Picture yourselves coming one day back home from the supermarket with your groceries, and at the entrance of your building a policeman asks you to see what you have. “Pitas?” he says while counting them, “you’re only allowed 5.” “But we’re 4 people at home, 5 pitas won’t be enough.” But he pulls out the bag 5 pitas and puts them aside. “Sorry, only 5.” From another bag he takes out potatoes, measures the bag with his eyes and takes out half, pulls out a few tomatoes from another bag, and 6 eggs from the box: “you’re only allowed 6.” You watch stunned – is someone actually going to tell you how many eggs to eat? How many tomatoes to put in your salad?

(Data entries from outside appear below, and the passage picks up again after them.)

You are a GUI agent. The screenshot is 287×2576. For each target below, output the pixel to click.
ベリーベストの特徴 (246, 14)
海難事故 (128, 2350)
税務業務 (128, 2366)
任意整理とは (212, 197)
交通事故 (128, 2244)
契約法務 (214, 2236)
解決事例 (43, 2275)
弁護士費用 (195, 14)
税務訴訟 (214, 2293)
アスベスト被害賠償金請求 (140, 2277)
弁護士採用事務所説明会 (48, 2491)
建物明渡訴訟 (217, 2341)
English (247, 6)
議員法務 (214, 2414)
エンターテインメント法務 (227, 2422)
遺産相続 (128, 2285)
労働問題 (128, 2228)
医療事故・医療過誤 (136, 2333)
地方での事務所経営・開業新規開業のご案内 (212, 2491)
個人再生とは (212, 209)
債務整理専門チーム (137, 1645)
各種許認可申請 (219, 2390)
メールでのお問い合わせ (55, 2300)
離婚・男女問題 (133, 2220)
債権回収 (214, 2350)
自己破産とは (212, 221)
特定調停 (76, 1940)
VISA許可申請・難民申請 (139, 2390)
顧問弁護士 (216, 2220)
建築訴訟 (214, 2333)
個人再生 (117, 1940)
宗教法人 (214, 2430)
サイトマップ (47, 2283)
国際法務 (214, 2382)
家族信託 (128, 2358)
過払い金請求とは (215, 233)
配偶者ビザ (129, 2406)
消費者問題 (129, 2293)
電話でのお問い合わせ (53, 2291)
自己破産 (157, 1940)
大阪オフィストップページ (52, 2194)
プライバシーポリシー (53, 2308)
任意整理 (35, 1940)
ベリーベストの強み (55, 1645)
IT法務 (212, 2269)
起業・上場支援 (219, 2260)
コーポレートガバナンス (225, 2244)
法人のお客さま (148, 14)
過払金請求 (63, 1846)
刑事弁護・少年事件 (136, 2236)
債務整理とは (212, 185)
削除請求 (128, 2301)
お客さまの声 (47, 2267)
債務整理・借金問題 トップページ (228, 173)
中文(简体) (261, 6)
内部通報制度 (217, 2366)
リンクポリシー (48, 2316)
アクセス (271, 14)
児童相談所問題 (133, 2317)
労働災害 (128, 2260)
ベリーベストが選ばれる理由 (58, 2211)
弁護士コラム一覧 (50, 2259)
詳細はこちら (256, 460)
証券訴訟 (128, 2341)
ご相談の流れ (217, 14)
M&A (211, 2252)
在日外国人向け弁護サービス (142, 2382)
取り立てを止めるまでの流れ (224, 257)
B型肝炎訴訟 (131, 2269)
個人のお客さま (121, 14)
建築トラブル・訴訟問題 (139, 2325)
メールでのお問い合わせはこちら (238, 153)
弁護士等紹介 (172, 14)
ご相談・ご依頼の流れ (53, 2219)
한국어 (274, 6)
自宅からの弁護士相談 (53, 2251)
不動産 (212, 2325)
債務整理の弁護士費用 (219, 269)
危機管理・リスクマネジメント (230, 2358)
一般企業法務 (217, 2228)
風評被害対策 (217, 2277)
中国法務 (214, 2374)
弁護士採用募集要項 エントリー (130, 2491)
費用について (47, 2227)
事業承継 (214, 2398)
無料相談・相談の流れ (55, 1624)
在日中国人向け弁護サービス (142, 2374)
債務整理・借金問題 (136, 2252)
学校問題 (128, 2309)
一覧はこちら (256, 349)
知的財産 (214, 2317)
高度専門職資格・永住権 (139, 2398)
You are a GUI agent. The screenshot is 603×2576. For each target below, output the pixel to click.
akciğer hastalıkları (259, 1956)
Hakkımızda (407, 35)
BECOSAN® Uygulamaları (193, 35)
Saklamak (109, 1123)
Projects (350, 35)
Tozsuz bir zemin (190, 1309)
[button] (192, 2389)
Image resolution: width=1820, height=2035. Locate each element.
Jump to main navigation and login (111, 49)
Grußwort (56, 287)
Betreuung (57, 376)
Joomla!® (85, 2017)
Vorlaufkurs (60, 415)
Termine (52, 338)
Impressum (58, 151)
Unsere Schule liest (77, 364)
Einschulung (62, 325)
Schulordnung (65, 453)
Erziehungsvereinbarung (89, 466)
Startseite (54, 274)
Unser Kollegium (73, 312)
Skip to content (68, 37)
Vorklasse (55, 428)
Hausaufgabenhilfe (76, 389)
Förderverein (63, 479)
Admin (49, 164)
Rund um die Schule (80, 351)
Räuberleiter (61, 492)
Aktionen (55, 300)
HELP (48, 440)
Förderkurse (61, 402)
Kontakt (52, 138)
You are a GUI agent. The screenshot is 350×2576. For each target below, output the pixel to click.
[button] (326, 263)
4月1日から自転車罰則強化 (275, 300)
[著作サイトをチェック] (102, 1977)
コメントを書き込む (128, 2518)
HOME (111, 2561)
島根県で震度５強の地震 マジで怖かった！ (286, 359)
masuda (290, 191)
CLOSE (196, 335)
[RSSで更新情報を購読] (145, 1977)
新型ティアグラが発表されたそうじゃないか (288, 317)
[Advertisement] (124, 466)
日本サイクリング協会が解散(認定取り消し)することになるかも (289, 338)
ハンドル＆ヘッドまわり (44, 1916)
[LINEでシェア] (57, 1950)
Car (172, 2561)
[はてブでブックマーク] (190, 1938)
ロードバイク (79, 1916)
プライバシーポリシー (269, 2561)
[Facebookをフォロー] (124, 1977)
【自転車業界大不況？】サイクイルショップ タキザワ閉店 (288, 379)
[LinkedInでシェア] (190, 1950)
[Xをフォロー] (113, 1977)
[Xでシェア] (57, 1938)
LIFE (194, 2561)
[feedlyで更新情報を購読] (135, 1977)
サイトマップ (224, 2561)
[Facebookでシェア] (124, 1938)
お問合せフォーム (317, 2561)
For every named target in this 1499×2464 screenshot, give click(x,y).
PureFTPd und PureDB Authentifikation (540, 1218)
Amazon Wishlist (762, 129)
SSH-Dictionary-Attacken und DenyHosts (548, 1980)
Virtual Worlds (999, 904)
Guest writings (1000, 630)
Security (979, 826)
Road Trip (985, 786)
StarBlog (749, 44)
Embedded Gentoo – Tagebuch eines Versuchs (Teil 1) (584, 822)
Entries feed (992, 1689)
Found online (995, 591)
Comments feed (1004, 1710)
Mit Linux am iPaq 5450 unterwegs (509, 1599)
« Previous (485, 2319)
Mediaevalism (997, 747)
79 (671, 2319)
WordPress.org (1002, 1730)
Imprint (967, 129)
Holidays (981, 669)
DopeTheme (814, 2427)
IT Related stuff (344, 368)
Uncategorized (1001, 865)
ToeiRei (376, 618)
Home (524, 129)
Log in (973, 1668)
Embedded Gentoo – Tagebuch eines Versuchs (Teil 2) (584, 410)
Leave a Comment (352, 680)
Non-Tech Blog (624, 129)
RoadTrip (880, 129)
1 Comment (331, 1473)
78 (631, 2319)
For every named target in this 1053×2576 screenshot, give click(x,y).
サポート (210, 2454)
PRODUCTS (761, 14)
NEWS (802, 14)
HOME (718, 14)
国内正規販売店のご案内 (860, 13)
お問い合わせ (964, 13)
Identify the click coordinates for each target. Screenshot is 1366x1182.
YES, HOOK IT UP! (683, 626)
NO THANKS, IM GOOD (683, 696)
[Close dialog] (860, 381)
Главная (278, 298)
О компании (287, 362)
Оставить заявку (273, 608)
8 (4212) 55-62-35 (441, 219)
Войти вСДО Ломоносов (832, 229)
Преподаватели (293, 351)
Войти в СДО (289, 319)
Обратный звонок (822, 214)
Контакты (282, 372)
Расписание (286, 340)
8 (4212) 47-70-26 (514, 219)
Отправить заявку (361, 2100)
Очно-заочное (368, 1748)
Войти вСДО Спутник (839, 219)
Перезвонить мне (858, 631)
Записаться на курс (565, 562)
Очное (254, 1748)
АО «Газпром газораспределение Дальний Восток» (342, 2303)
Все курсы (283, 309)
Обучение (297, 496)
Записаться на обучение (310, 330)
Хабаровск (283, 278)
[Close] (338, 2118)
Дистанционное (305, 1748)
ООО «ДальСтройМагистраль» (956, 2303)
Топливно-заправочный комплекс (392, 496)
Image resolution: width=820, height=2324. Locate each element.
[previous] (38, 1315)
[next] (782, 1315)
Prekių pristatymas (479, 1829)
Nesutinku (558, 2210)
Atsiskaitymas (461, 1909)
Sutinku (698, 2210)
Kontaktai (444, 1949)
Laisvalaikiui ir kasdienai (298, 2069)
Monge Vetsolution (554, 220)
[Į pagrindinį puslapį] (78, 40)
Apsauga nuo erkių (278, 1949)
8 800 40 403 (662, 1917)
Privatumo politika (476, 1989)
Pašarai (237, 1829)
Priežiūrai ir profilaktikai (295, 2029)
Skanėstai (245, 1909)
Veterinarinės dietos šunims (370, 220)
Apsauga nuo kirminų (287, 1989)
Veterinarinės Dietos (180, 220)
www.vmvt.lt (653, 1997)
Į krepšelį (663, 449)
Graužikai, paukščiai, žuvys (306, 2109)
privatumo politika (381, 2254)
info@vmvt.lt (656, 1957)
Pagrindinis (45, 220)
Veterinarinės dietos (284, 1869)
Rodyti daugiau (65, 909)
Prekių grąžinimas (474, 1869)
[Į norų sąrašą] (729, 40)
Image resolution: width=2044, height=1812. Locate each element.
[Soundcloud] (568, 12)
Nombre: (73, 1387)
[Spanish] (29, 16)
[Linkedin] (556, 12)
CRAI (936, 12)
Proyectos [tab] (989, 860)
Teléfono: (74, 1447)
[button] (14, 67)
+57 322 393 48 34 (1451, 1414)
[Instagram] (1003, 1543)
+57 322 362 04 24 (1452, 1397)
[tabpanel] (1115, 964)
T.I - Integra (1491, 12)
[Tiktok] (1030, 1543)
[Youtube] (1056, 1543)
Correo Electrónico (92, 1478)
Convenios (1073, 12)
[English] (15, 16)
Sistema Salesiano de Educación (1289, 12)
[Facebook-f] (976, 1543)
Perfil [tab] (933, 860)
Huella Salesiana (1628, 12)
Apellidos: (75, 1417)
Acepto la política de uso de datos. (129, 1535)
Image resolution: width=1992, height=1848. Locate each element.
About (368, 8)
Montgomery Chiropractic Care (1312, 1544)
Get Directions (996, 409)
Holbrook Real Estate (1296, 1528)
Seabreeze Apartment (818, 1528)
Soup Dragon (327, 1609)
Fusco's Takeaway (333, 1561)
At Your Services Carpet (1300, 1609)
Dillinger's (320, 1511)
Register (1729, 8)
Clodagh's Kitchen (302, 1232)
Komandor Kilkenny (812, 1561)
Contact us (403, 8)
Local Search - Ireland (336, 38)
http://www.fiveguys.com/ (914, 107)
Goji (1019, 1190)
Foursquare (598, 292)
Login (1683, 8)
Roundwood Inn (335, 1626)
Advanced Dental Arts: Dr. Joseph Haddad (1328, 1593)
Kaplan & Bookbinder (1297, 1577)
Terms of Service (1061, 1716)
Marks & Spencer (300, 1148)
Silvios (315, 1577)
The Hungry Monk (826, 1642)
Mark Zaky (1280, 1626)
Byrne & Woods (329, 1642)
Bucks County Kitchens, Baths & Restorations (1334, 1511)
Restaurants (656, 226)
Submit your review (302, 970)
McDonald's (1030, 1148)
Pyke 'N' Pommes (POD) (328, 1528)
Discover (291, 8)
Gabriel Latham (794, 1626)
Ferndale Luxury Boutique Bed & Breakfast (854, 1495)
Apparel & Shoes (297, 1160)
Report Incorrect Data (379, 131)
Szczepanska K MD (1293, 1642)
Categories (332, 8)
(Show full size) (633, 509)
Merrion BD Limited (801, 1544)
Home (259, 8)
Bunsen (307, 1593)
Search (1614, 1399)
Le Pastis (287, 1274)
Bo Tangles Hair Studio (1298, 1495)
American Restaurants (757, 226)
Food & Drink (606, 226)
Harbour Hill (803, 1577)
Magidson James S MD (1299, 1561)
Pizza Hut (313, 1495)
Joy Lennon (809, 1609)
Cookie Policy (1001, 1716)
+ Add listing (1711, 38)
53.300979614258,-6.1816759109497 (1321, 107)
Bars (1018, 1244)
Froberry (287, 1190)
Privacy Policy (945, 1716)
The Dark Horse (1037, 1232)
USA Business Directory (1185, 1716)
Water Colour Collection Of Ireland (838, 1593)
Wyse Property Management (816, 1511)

Yes!! Well, perhaps not to you personally, but if you were a Palestinian, this situation would not be unthinkable.
Azun Atme is a village locked within the separation wall between the settlements, Oranit, Elkana and Sha’arei Tikva. In order to leave these settlements within the Israeli area, this village is locked by the wall from all its sides. A prison within a prison, that’s the right word for it, and not the “clean” term used for it: Green Line Seam Exclave.
On the northern side, leading to the West Bank, the checkpoint is manned by the army. A hard checkpoint. Lots of soldiers, male and female, a room for metal detectors, a guardhouse and the carousels. Everyone, including pregnant women and infants, has to go through the metal detector room. On the southern side, leading towards the settlement road 505, a new checkpoint is being constructed these days.
Both checkpoints close down at 9pm. An entire village, a few thousand people, children, elderly, women about to give birth, people with heart condition – all are well-locked behind walls, fences, barbed wire, armed soldiers and guard-posts. Not terrorists, unarmed. Farmers (Azun-Atme had free passage to Israel for over two years and did not produce a single attempt for a terrorist attack). Like Qalqilya, and like many other villages that the Separation Wall has separated between them and the most fundamental right there is – the right to freedom. And as if all that is not enough, ten households of the village are on the other side of road 505, on the other side of the wall.
But, every exception is supplied with its proper oppression. Each resident of those ten households is examined on its way home, including its belongings and anything purchased in the village. The army has allocated rations that a person is allowed to bring home. 10 pitas, a kilo of potatoes, etc. Even if it’s a person with 9 children, a grandfather and grandchildren. Even if it’s a person with a household of 20 people. Maybe if he goes to Qalqilya at the office of the DCO (District Coordination Office), stands in line for a whole day, he will get a special permit for some extra rations. But in the name of all the people, of members of my family, who are haunted to this day by the shadows of days behind barbed wire and armed soldiers, I want to ask: what has become of us?